Socket.dev researchers identified the full campaign by tracing shared infrastructure across all four packages.

They noted that DOMOAuth2_, IRAOAuth2.0, and SimpleWriter_ all carry a byte-identical hardcoded authentication token encoded using GZip compression and custom Base64 substitutions, confirming they were built by the same operator.

VirusTotal analysis showed only 1 out of 72 security vendors flagged NCrypt.dll, revealing how effectively the obfuscation keeps the malware hidden from standard detection tools.
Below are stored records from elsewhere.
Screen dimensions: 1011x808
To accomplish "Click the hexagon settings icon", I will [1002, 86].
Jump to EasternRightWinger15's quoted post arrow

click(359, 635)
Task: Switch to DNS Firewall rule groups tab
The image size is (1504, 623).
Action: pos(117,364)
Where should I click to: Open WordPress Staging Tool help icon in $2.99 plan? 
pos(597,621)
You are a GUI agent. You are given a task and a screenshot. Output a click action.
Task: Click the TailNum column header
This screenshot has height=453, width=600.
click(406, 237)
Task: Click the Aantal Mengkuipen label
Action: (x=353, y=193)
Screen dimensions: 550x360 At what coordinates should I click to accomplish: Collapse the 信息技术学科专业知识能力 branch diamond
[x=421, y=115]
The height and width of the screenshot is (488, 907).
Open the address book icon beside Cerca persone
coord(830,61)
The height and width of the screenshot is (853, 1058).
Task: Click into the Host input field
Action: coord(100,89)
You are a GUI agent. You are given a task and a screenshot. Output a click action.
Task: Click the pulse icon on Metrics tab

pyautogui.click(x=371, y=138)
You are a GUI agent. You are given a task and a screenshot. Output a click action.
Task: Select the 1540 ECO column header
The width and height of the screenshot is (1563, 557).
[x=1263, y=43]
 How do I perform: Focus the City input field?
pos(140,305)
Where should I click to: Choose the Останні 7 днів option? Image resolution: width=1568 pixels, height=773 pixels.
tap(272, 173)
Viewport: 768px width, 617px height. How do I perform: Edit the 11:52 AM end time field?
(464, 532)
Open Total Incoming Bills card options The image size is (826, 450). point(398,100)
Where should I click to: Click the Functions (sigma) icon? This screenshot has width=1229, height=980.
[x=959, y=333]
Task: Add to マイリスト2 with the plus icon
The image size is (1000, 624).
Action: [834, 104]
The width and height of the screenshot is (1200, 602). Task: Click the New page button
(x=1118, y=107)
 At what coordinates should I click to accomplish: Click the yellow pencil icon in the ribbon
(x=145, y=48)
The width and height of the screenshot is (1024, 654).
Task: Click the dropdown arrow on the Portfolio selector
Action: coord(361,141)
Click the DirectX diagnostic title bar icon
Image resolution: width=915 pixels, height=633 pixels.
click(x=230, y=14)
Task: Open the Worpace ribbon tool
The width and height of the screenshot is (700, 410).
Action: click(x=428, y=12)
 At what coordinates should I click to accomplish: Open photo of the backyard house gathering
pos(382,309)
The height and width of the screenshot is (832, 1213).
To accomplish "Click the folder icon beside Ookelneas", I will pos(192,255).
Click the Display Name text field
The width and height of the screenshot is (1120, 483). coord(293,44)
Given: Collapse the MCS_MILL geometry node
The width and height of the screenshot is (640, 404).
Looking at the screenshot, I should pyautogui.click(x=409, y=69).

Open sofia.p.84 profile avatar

VirusTotal analysis showing only 1 of 72 security vendors detecting NCrypt.dll, highlighting the challenges of detecting heavily obfuscated .NET malware (Source – Socket.dev)

Once active, DOMOAuth2_ and IRAOAuth2.0 silently collect ASP.NET Identity data — user account IDs, role assignments, and permission mappings — and route it to the attacker’s server through the local proxy.

SimpleWriter_, posing as a PDF conversion tool, writes threat actor-controlled files to disk and runs hidden processes with no visible window. The real objective is not just the developer’s workstation, but every production application they eventually deploy to end users.

JIT Hooking: The Core Infection Mechanism

NCryptYo uses a technique called JIT compiler hijacking to keep its true behavior hidden from security scanners.

The .NET runtime normally compiles methods just before they run; this package replaces that process with its own hook, so malicious code only decrypts at the moment of execution — making it invisible to static analysis.

The DLL is protected by .NET Reactor obfuscation, complete with a 14-day expiry timer and anti-debugging checks.

Five encrypted resources are embedded inside, with the largest being a 126 KB payload responsible for building the hidden proxy tunnel to the attacker’s external server.

Developers should verify package names, author identities, and download histories before installing any third-party library, and watch for traffic on unusual localhost ports.

Security teams are advised to enable automated CI/CD pipeline scanning that checks for obfuscation markers, static constructor abuse, and embedded encrypted payloads before any package enters a production build.